◆ **Consignes**
• a. Pour chacune des affirmations suivantes, indiquez par oui ou par non si elle concorde avec le texte sur la non-directivité, et citez à l'identique les mots du texte qui tranchent. (i) La non-directivité dispose déjà de techniques bien établies. (ii) Les expériences de non-directivité menées sous l'influence de Rogers restent encore sporadiques. (iii) La reconsidération du climat humain est présentée comme une réaction contre l'autoritarisme.
• b. Prolongez le texte sur la non-directivité à partir de sa dernière phrase.

La part du maître et les invariants pédagogiques

Juin 1967

L'un des dangers qui menacent de plus en plus la pédagogie internationale, c'est sa propension à la littérature explicative. Tout particulièrement nous sommes inondés d’ouvrages inconsistants et trop souvent gratuits, traitant, comme d’une nouveauté, des relations humaines de l'éducateur et de l’enfant, du chef et du groupe, du patron et de l’ouvrier : de l’école à la vaste entreprise moderne, la liberté est de mise sous les auspices d'une inspiration non-directive qui, pour si spectaculaire qu'elle soit, cherche encore sa formule et surtout, ses techniques.

Sous l’influence de Rogers, spécialement, la non directivité fait des adeptes partout dans le monde, sous la forme d'expériences encore sporadiques, mais dont on ne saurait sous-estimer les résultats immédiats. Cette reconsidération du climat humain dans lequel on tâche d'éliminer les conflits, les blocages entre chefs et subordonnés, éducateurs et éduqués, est une réaction salutaire contre l’autoritarisme de celui qui commande au détriment de celui qui doit obéir. Il s’agirait en somme d'un changement de formule dont la psychothérapie a depuis longtemps prouvé le bien-fondé. Mais que l'on ne se fasse pas d’illusions : le déconditionnement ne va pas jusqu’à un renversement de situation assez; effectif pour assurer la démocratisation de l'école, du groupe, de l’entreprise. Il s’agit surtout de prudentes mesures d’aménagements, sans risques de rompre fondamentalement l’équilibre pré-établi. C'est cependant un progrès évident.

◆ **Données brutes**
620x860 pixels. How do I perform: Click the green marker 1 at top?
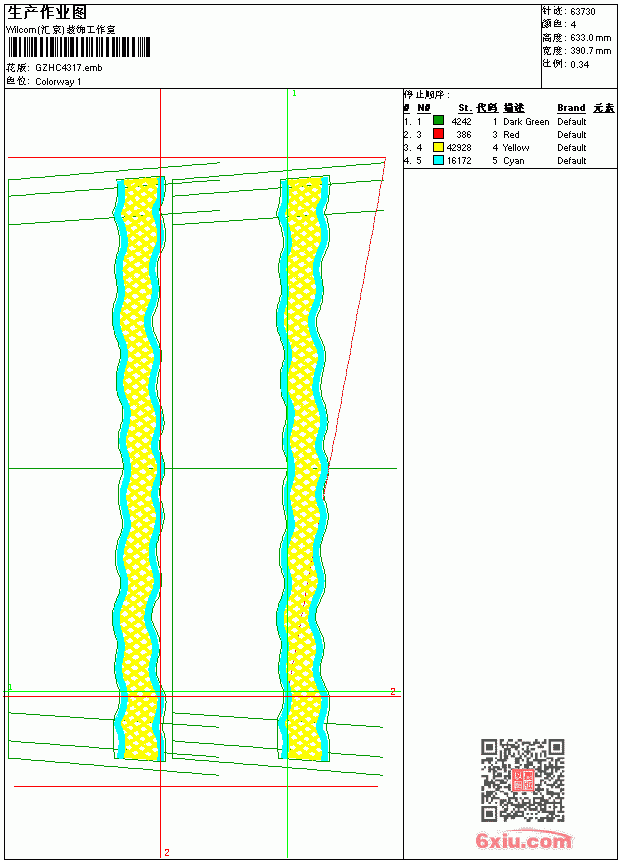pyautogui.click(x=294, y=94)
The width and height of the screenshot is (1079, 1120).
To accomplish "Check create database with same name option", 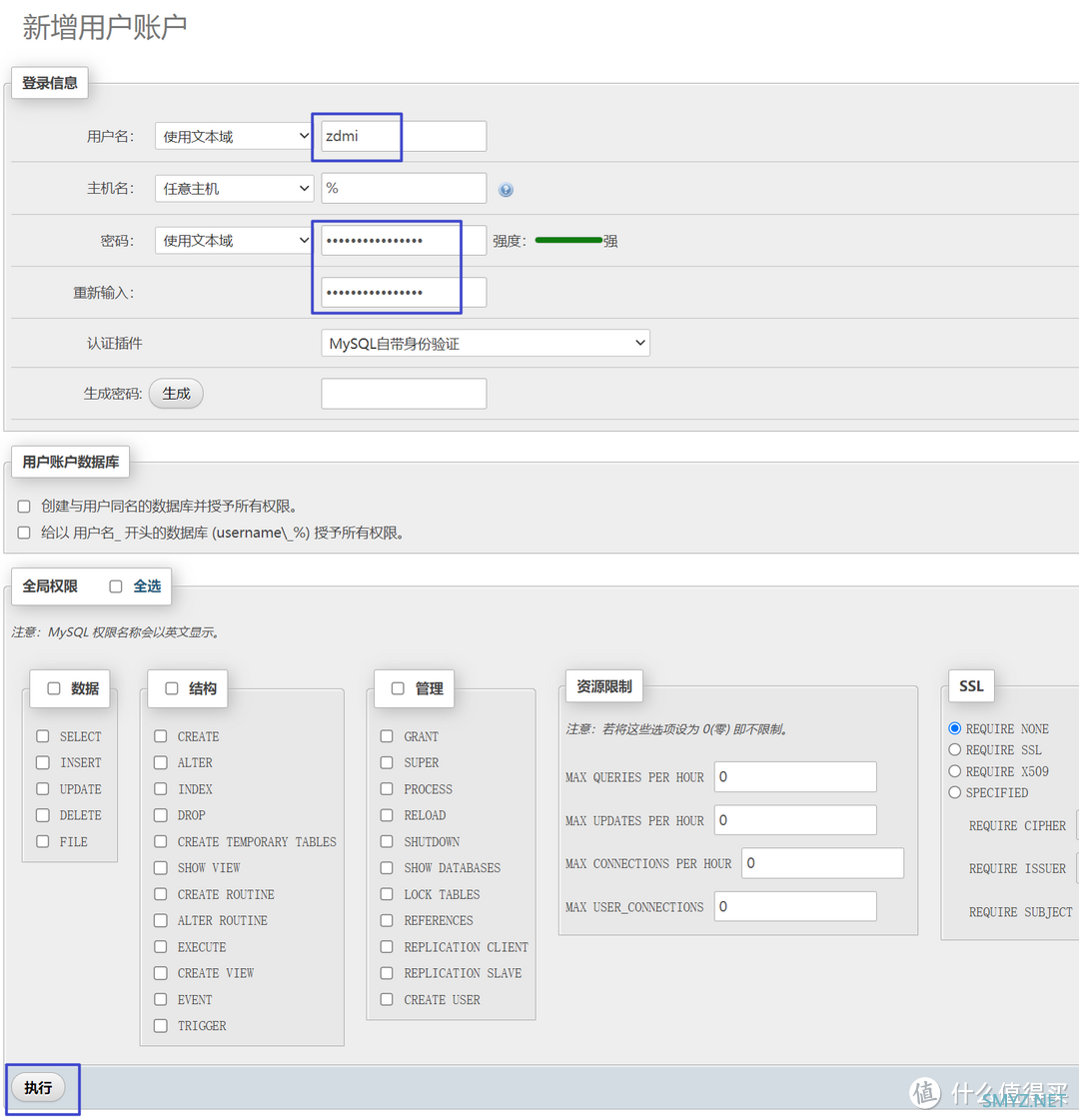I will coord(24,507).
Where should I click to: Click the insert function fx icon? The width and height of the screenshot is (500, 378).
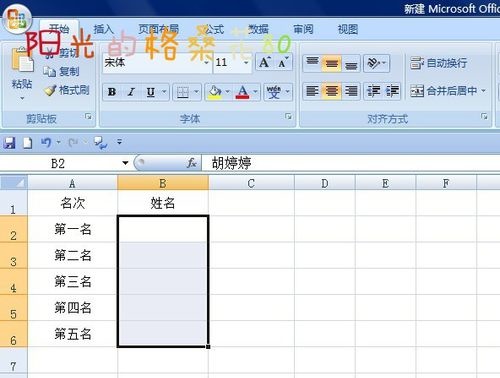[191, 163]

◆ **Réponses finales**
• a.
(i) Non : « cherche encore sa formule et surtout, ses techniques »
(ii) Oui : « sous la forme d'expériences encore sporadiques »
(iii) Oui : « une réaction salutaire contre l’autoritarisme de celui qui commande »

• b.
II ne fait pas de doute que l’expérience particulière de Rogers, dans les données actuelles de la société américaine est digne d’intérêt et riche d'enseignements : dans un milieu où le financement d'une expérience pédagogique semble ne poser aucun problème, toute initiative qui s'appuie sur les activités fonctionnelles des enfants et sur le bon sens et l'esprit réaliste de l'éducateur a chance de réussir. On ne saurait nier que la saine et solide personnalité de Rogers, sa simplicité de conception, sa grande humanité, son intuition de praticien psychothérapeute soient des causes déterminantes de succès. Habitué aux relations de déconditionnement du psychiatre et du malade, Rogers a senti intensément le besoin d'une certaine stabilité de la personnalité dans le mouvement de la vie. Comment découvrir cette stabilité nécessaire et éviter le chaos?

Très influencé par des notions cybernétiques, Rogers tente d'intégrer les différentes situations, les divers moments de la vie à la personnalité. Il s'en va, sur le plan humain, à la recherche de structures nées des résultats de l’expérience personnelle.

Mais quel fil d'Ariane pourra le diriger dans la complexité de la vie mentale et affective, vers cette unité de la personnalité qu'il pressent sans la découvrir? Ce n'est que par intuition et explication, souvent littéraire, qu'il parvient à s’orienter vers « une certaine régulation des fins poursuivies », vers une cohérence de la personnalité pour laquelle il en est réduit à proposer des concepts et des images qui ne donnent pas de certitude. Ainsi, faute d'une théorie psychologique fondamentale, Rogers en est réduit à expliquer chaque situation, chaque cas, chaque démarche par un langage sensible et approximatif qui n'est certes pas sans valeur et qui s'en réfère souvent à la logique du bon sens, mais qui n’est pas une technique susceptible d'être mise à la portée des néophytes. Tout reste ici dépendant des aptitudes de l'éducateur, ce qui ne va pas sans risques.

Cette situation ambiguë détermine une explication ambiguë dans laquelle fleurit le paradoxe et tout spécialement dans le rôle du maître dans le processus de thérapie éducative où, pour finir, tout aboutit à une loi d'amour épuré qui serait l'aboutissement de la véritable éducation.

L'affectivité n’a pas, en apparence, de méthode. Et cependant- elle est la racine des relations de soi à soi et de soi à autrui et entre ces relations, c’est inévitable, doit exister une structure de relations sans laquelle il n'est pas de communication possible, pas de compréhension, pas d’éducation.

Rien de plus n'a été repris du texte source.